:: Extracted material
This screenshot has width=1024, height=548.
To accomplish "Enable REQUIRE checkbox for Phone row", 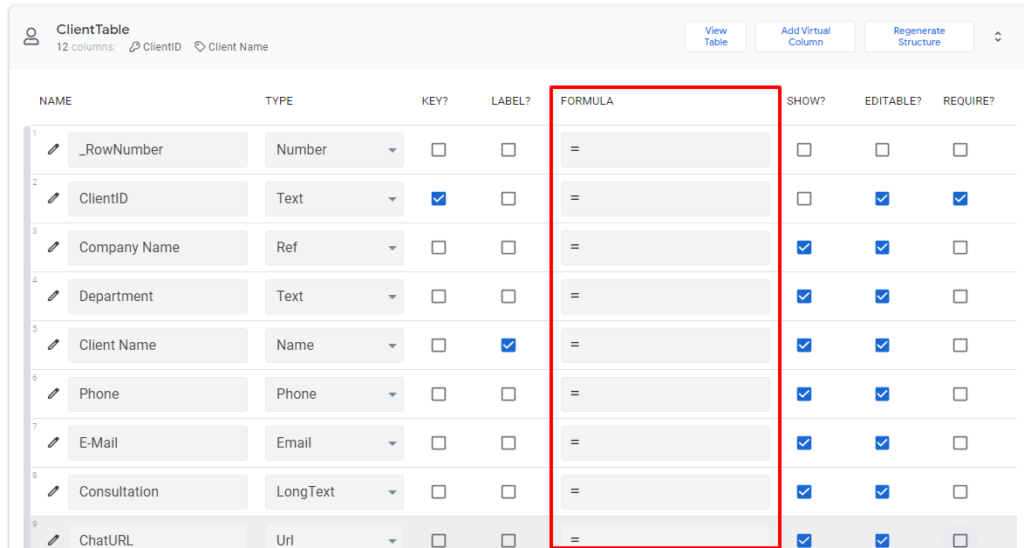I will [x=960, y=394].
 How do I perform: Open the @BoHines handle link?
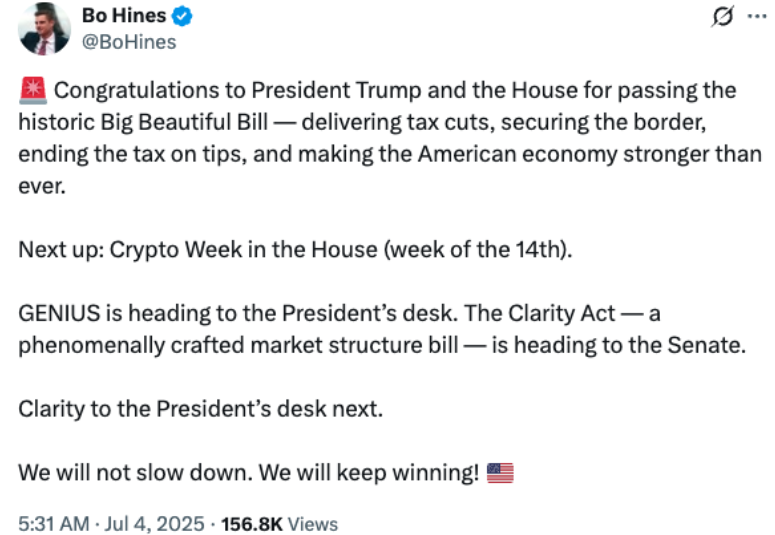tap(129, 41)
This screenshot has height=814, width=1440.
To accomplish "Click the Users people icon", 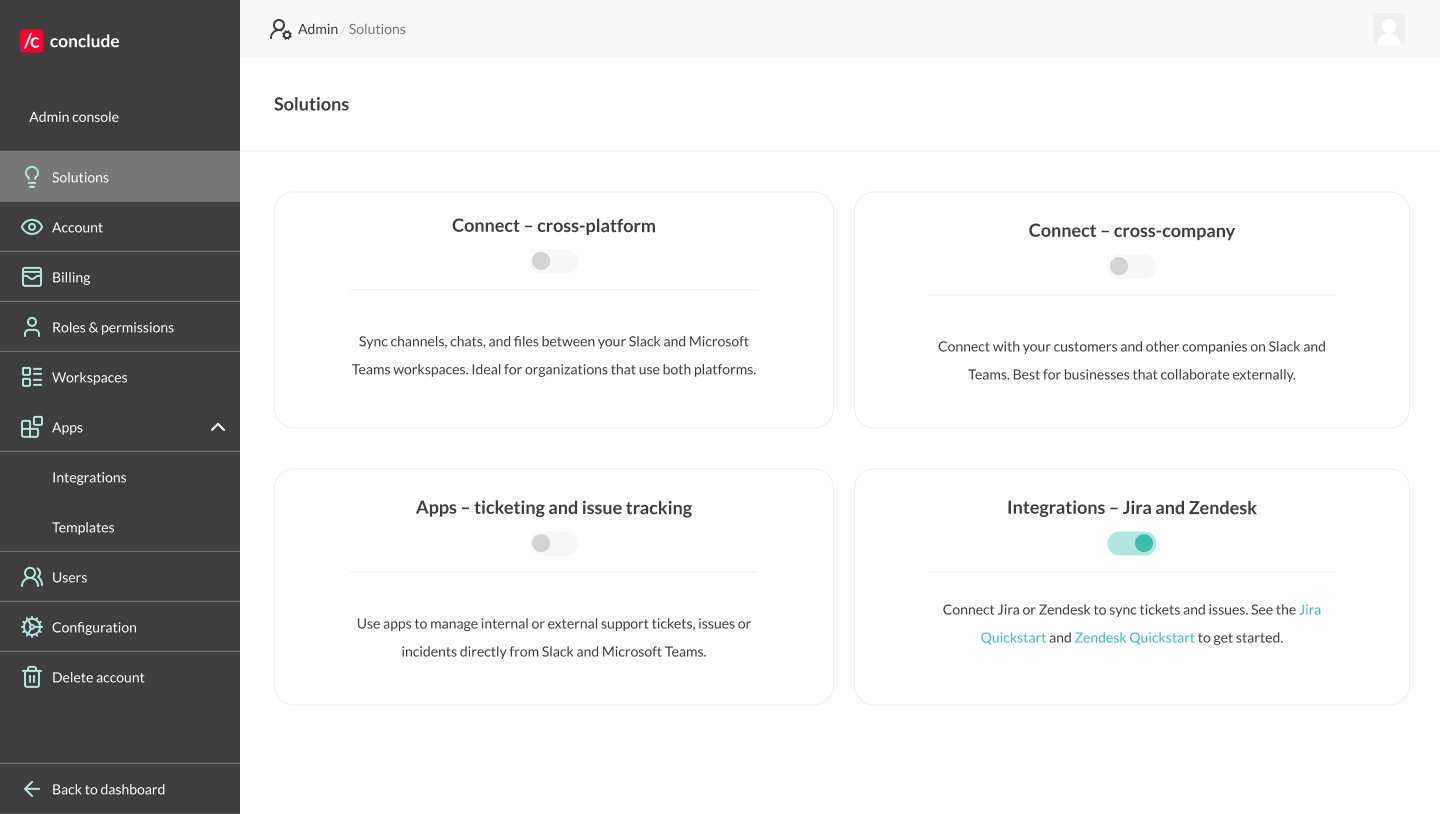I will click(x=32, y=576).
::::
▶ Set task
Extract every line of the records that contains the word "width".

▶ Task output
This screenshot has width=1024, height=548.
This screenshot has height=814, width=1440.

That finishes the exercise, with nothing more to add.